BEGIN Data for this exercise

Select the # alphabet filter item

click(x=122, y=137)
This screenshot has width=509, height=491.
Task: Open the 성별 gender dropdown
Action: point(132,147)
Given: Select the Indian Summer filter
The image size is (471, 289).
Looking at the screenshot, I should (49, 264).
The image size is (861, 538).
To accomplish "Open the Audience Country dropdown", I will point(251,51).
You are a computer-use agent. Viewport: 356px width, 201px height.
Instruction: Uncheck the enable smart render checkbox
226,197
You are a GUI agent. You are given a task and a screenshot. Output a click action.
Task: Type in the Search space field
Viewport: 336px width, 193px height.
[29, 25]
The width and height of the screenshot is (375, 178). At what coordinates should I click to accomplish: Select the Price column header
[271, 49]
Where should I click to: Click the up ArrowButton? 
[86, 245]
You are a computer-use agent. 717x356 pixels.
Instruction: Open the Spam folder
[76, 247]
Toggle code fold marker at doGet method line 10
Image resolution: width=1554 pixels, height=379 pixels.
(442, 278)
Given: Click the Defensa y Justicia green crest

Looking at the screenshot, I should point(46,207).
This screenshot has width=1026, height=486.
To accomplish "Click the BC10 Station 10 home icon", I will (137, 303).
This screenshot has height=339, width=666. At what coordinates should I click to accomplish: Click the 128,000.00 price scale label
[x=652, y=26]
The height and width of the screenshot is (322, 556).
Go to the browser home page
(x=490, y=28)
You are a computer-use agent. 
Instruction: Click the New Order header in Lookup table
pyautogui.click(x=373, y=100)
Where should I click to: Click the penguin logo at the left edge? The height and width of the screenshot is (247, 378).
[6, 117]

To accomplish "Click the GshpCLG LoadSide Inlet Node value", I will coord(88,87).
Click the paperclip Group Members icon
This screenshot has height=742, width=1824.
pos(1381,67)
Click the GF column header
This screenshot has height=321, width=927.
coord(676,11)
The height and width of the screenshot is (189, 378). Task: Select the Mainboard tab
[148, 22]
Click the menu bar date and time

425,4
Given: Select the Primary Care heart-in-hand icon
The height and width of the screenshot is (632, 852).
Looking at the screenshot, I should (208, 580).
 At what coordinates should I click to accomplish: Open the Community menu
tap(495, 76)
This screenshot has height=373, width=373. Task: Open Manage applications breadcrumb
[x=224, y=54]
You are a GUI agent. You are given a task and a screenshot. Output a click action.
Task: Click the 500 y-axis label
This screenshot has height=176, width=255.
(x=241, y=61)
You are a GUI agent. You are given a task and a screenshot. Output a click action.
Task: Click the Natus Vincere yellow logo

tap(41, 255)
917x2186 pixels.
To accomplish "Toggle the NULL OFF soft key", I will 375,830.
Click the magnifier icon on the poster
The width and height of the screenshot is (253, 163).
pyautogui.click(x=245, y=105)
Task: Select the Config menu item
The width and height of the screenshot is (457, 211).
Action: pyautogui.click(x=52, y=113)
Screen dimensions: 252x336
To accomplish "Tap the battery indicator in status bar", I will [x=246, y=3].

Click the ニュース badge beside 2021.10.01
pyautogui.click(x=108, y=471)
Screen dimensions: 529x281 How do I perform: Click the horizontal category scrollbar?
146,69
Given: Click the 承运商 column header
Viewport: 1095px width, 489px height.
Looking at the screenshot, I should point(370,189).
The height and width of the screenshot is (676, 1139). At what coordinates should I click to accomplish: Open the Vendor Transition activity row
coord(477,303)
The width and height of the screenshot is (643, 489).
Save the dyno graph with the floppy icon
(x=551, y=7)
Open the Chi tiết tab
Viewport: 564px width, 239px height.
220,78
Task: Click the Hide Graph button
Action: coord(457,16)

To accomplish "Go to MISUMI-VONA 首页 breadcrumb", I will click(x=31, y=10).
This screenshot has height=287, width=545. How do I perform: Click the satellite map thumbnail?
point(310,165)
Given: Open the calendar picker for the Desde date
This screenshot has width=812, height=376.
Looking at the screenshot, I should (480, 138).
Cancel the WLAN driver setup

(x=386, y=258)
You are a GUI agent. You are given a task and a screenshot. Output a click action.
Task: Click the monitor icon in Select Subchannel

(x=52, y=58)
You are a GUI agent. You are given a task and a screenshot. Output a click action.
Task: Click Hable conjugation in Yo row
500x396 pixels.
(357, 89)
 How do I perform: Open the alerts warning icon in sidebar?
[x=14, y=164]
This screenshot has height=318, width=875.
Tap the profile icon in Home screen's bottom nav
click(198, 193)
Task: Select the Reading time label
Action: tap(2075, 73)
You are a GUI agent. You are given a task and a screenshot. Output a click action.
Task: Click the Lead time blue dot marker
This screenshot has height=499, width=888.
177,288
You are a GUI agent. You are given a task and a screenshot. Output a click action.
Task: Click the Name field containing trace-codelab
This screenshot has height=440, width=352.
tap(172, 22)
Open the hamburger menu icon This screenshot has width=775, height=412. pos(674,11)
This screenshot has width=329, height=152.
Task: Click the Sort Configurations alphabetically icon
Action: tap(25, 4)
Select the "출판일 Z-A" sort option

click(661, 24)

END Data for this exercise

Exercise directions: All entries above are to be transcribed verbatim.

Your solution:
Select the # alphabet filter item

click(x=122, y=137)
This screenshot has width=509, height=491.
Task: Open the 성별 gender dropdown
Action: point(132,147)
Given: Select the Indian Summer filter
The image size is (471, 289).
Looking at the screenshot, I should (49, 264).
The image size is (861, 538).
To accomplish "Open the Audience Country dropdown", I will point(251,51).
You are a computer-use agent. Viewport: 356px width, 201px height.
Instruction: Uncheck the enable smart render checkbox
226,197
You are a GUI agent. You are given a task and a screenshot. Output a click action.
Task: Type in the Search space field
Viewport: 336px width, 193px height.
[29, 25]
The width and height of the screenshot is (375, 178). At what coordinates should I click to accomplish: Select the Price column header
[271, 49]
Where should I click to: Click the up ArrowButton? 
[86, 245]
You are a computer-use agent. 717x356 pixels.
Instruction: Open the Spam folder
[76, 247]
Toggle code fold marker at doGet method line 10
Image resolution: width=1554 pixels, height=379 pixels.
(442, 278)
Given: Click the Defensa y Justicia green crest

Looking at the screenshot, I should point(46,207).
This screenshot has width=1026, height=486.
To accomplish "Click the BC10 Station 10 home icon", I will (137, 303).
This screenshot has height=339, width=666. At what coordinates should I click to accomplish: Click the 128,000.00 price scale label
[x=652, y=26]
The height and width of the screenshot is (322, 556).
Go to the browser home page
(x=490, y=28)
You are a computer-use agent. 
Instruction: Click the New Order header in Lookup table
pyautogui.click(x=373, y=100)
Where should I click to: Click the penguin logo at the left edge? The height and width of the screenshot is (247, 378).
[6, 117]

To accomplish "Click the GshpCLG LoadSide Inlet Node value", I will coord(88,87).
Click the paperclip Group Members icon
This screenshot has height=742, width=1824.
pos(1381,67)
Click the GF column header
This screenshot has height=321, width=927.
coord(676,11)
The height and width of the screenshot is (189, 378). Task: Select the Mainboard tab
[148, 22]
Click the menu bar date and time

425,4
Given: Select the Primary Care heart-in-hand icon
The height and width of the screenshot is (632, 852).
Looking at the screenshot, I should (208, 580).
 At what coordinates should I click to accomplish: Open the Community menu
tap(495, 76)
This screenshot has height=373, width=373. Task: Open Manage applications breadcrumb
[x=224, y=54]
You are a GUI agent. You are given a task and a screenshot. Output a click action.
Task: Click the 500 y-axis label
This screenshot has height=176, width=255.
(x=241, y=61)
You are a GUI agent. You are given a task and a screenshot. Output a click action.
Task: Click the Natus Vincere yellow logo

tap(41, 255)
917x2186 pixels.
To accomplish "Toggle the NULL OFF soft key", I will 375,830.
Click the magnifier icon on the poster
The width and height of the screenshot is (253, 163).
pyautogui.click(x=245, y=105)
Task: Select the Config menu item
The width and height of the screenshot is (457, 211).
Action: pyautogui.click(x=52, y=113)
Screen dimensions: 252x336
To accomplish "Tap the battery indicator in status bar", I will [x=246, y=3].

Click the ニュース badge beside 2021.10.01
pyautogui.click(x=108, y=471)
Screen dimensions: 529x281 How do I perform: Click the horizontal category scrollbar?
146,69
Given: Click the 承运商 column header
Viewport: 1095px width, 489px height.
Looking at the screenshot, I should point(370,189).
The height and width of the screenshot is (676, 1139). At what coordinates should I click to accomplish: Open the Vendor Transition activity row
coord(477,303)
The width and height of the screenshot is (643, 489).
Save the dyno graph with the floppy icon
(x=551, y=7)
Open the Chi tiết tab
Viewport: 564px width, 239px height.
220,78
Task: Click the Hide Graph button
Action: coord(457,16)

To accomplish "Go to MISUMI-VONA 首页 breadcrumb", I will click(x=31, y=10).
This screenshot has height=287, width=545. How do I perform: Click the satellite map thumbnail?
point(310,165)
Given: Open the calendar picker for the Desde date
This screenshot has width=812, height=376.
Looking at the screenshot, I should (480, 138).
Cancel the WLAN driver setup

(x=386, y=258)
You are a GUI agent. You are given a task and a screenshot. Output a click action.
Task: Click the monitor icon in Select Subchannel

(x=52, y=58)
You are a GUI agent. You are given a task and a screenshot. Output a click action.
Task: Click Hable conjugation in Yo row
500x396 pixels.
(357, 89)
 How do I perform: Open the alerts warning icon in sidebar?
[x=14, y=164]
This screenshot has height=318, width=875.
Tap the profile icon in Home screen's bottom nav
click(198, 193)
Task: Select the Reading time label
Action: tap(2075, 73)
You are a GUI agent. You are given a task and a screenshot. Output a click action.
Task: Click the Lead time blue dot marker
This screenshot has height=499, width=888.
177,288
You are a GUI agent. You are given a task and a screenshot. Output a click action.
Task: Click the Name field containing trace-codelab
This screenshot has height=440, width=352.
tap(172, 22)
Open the hamburger menu icon This screenshot has width=775, height=412. pos(674,11)
This screenshot has width=329, height=152.
Task: Click the Sort Configurations alphabetically icon
Action: tap(25, 4)
Select the "출판일 Z-A" sort option

click(661, 24)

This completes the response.